Op deze manier zijn wilde kastanjebomen, zelfs met hun functioneel uitgestorven status, van vitaal belang voor het herstelproces van de Amerikaanse kastanje. De wilde bomen, prominent aanwezig in regio's met enorm verschillende klimaten - van Georgië helemaal tot aan het zuiden van Canada - hebben een adaptieve diversiteit waardoor ze kunnen gedijen binnen hun ecosystemen. “Darling 58 is een kloon. We kunnen de Amerikaanse kastanje of welke soort dan ook niet herstellen met een kloon”, zegt Fitzsimmons. "De boom zou niet in alle soorten omgevingen kunnen blijven bestaan. Stel dat ik een kastanjeboom uit Alabama neem en die in Maine probeer te planten, op dit moment zou die boom het niet overleven.' Zonder adaptieve koudetolerantie zou de kastanjeboom niet levensvatbaar zijn in een koude regio. Door de Darling 58-bomen te kruisen met wilde kastanjebomen, ontstaat de diversiteit die de soort nodig heeft om landelijk te verjongen.

De stichting vertrouwt op gepassioneerde individuen of burgerwetenschappers om wilde Amerikaanse kastanjematerie te vinden die ze kunnen gebruiken in de fok- en biotechprogramma's.

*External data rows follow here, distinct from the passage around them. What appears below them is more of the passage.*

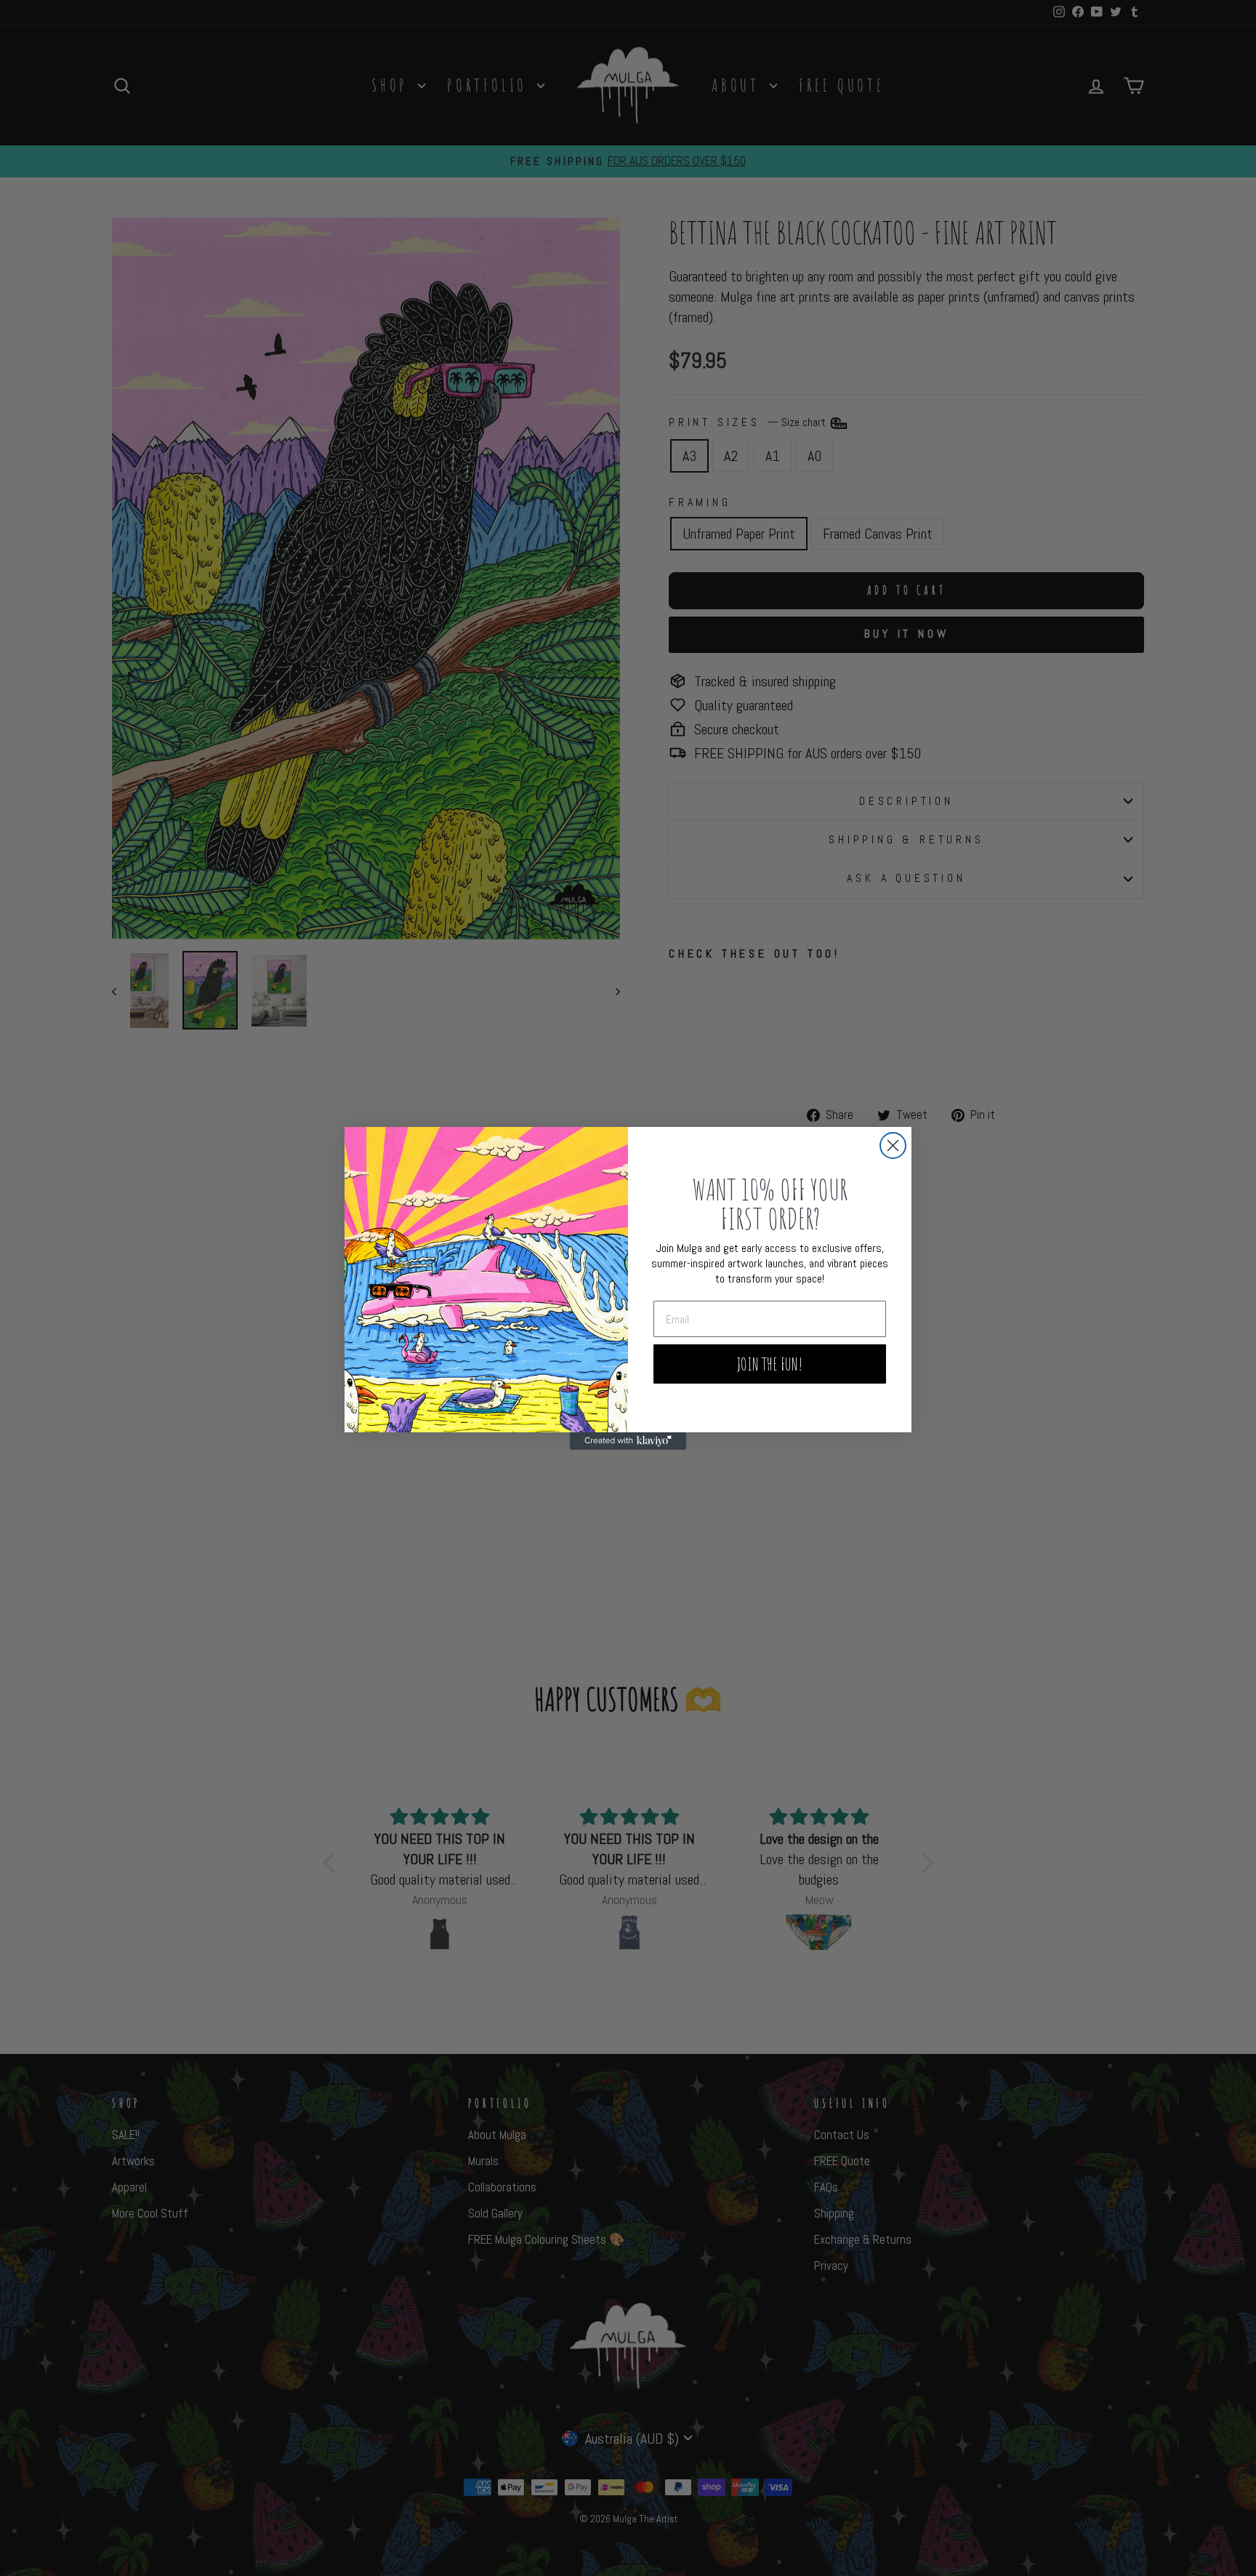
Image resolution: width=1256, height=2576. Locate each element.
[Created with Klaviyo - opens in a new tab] (628, 1441)
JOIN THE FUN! (769, 1364)
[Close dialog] (893, 1145)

En voor de volgende stappen in het herstelproces, wanneer het tijd is om te beginnen met het introduceren van bacterievuurbestendige bomen in de Amerikaanse bossen, zal het proces niet eenvoudiger zijn dan het ontwikkelen van de nieuwe boom. Pinchot wijst op mogelijke ecologische uitdagingen in de volgende stappen om de soort nieuw leven in te blazen. "We moeten weten hoeveel licht de bomen nodig hebben om te groeien en welke soorten behandelingen geschikt zijn voor kastanjes om hun groei te stimuleren zonder, nogmaals, het concurrentievoordeel aan andere soorten te geven. Daar liggen echt mijn onderzoeksinteresses”, zegt ze. Logistieke uitdagingen zoals het kweken van voldoende zaailingen in kwekerijen en ze vervolgens met succes naar de bossen overbrengen, zijn ook topprioriteit. Net als vrijwilligers die op de grond staan, die een integraal onderdeel zullen zijn van het planten van de tientallen miljoenen bomen.

“Het gaat veel mensen, veel geld, veel energie, veel tijd kosten. Weet je, met bomen doet de natuur het een stuk beter. Maar de natuur kan dit niet alleen, en we zullen haar veel hulp moeten bieden”, zegt Fitzsimmons. “Het is echt poëtisch dat ik meewerk aan een project dat mijn voorouders 100 jaar geleden begonnen en het zal mijn nageslacht nog 100 jaar kosten om het af te maken. Ik denk dat daar iets heel cools aan is.”